Karakteristik petani tambak yang dilihat dari usia petani tambak dengan mayoritas
usia 42-46 tahun, dan lama mayoritas usaha 11-25 tahun. Faktor-faktor yang secara signifikan
mempengaruhi produksi usaha budidaya tambak ikan bandeng yakni jumlah bibit, jumlah
pakan dan jumlah luas lahan. Keuntungan yang dihasilkan pada tingkat rata-rata yaitu
Rp.152.478.016 per siklus/musim. Kawasan budidaya ikan bandeng di Desa Tanjung Pasir
cukup menguntungkan, juga memberikan perekonomian di Kabupaten Tangerang dan
dampak ekonomi terhadap masyarakat . Hal tersebut dapat dilihat dari nilai rata ? rata analisis
revenue cost ratio yang lebih besar dari 1 yaitu 2,5.

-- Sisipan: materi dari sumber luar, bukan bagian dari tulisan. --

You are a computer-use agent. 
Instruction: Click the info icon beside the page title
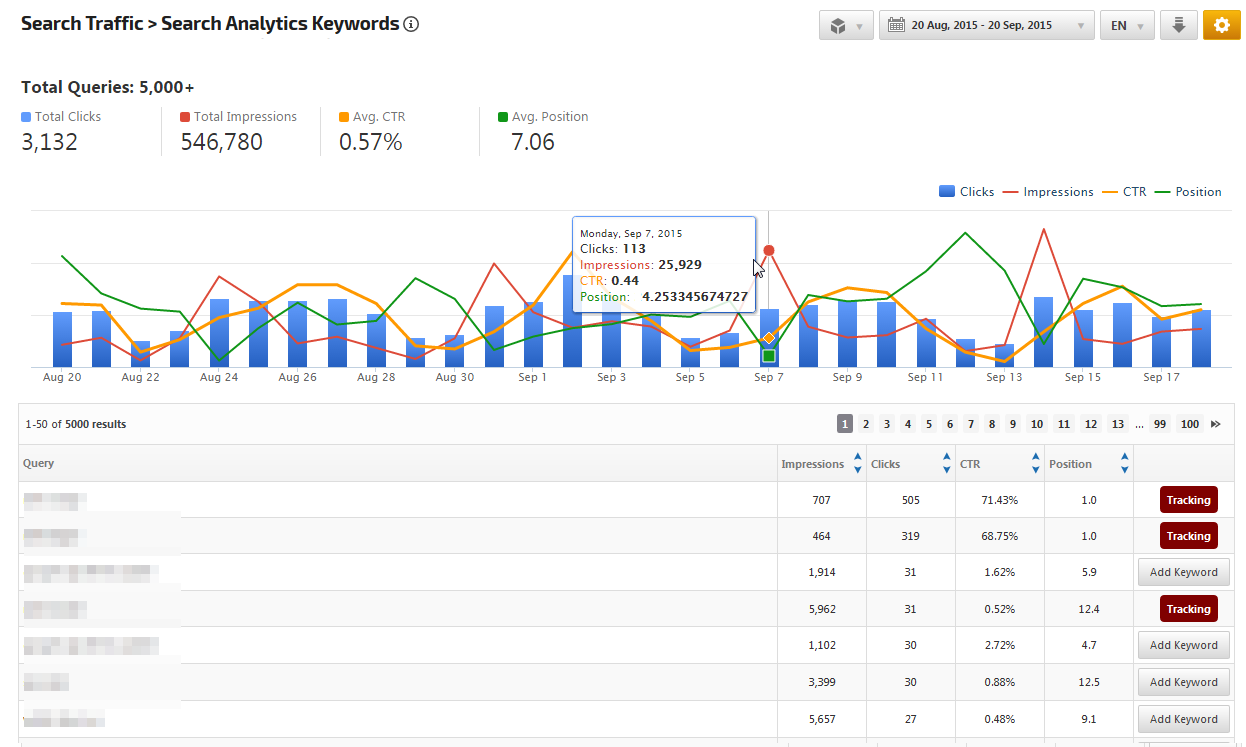click(x=411, y=24)
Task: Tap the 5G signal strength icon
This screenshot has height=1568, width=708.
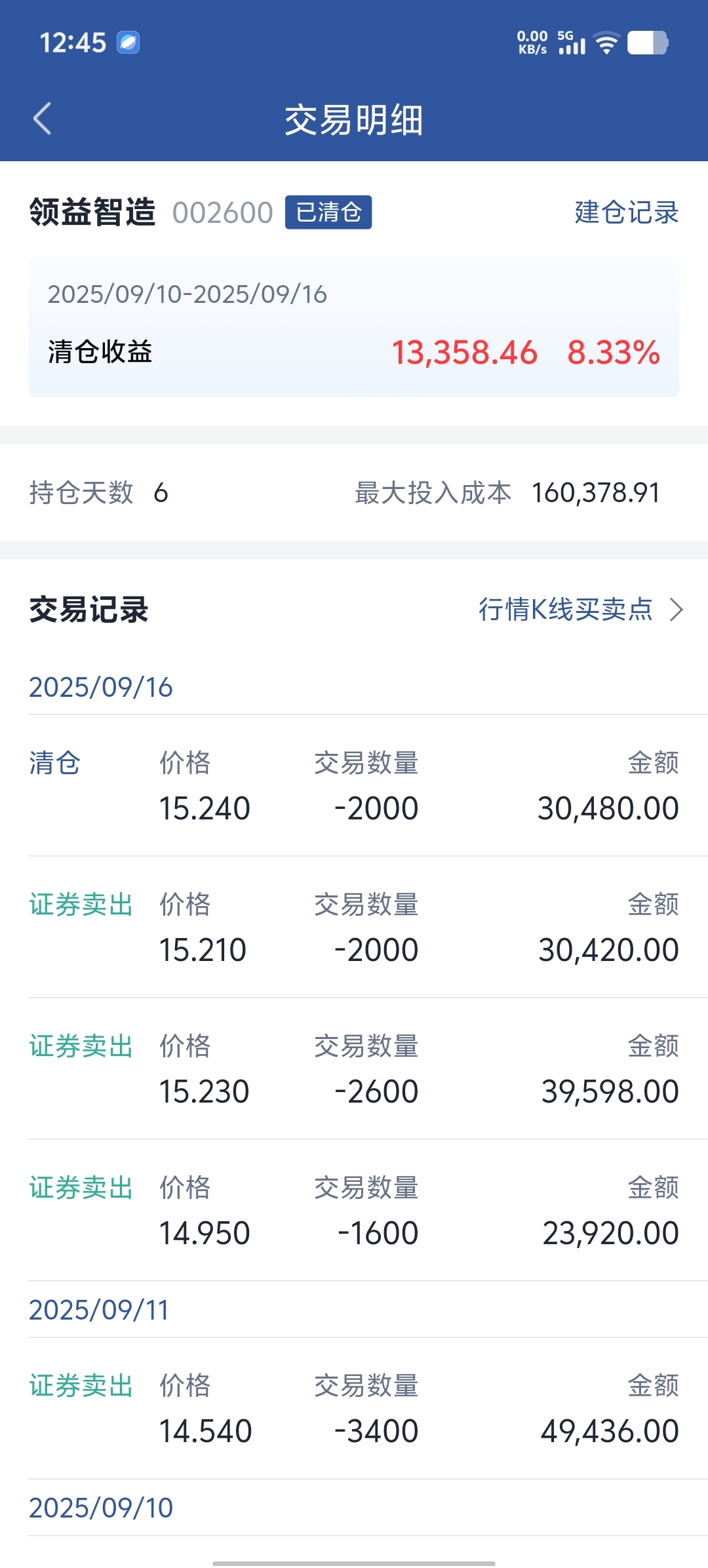Action: pyautogui.click(x=572, y=43)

Pemerintah maupun lembaga terkait perlu mendukung proses budidaya agar
memberikan hasil yang efisien dengan membentuk kelompok budidaya ikan bandeng untuk
memperoleh bibit, pakan, pupuk, dan luas lahan agar lebih efisien. Peran serta pemerintahan
dan lembaga terkait dalam rangka meningkatan perekonomian Kabupaten Tangerang dengan
pendampingan kepada para petani tambak dalam pelaksanaan program-program mengenai
kegiatan budidaya ikan bandeng. Agar mampu memberi penyuluhan kepada para petani
dalam perkembangan teknologi budidaya tambak.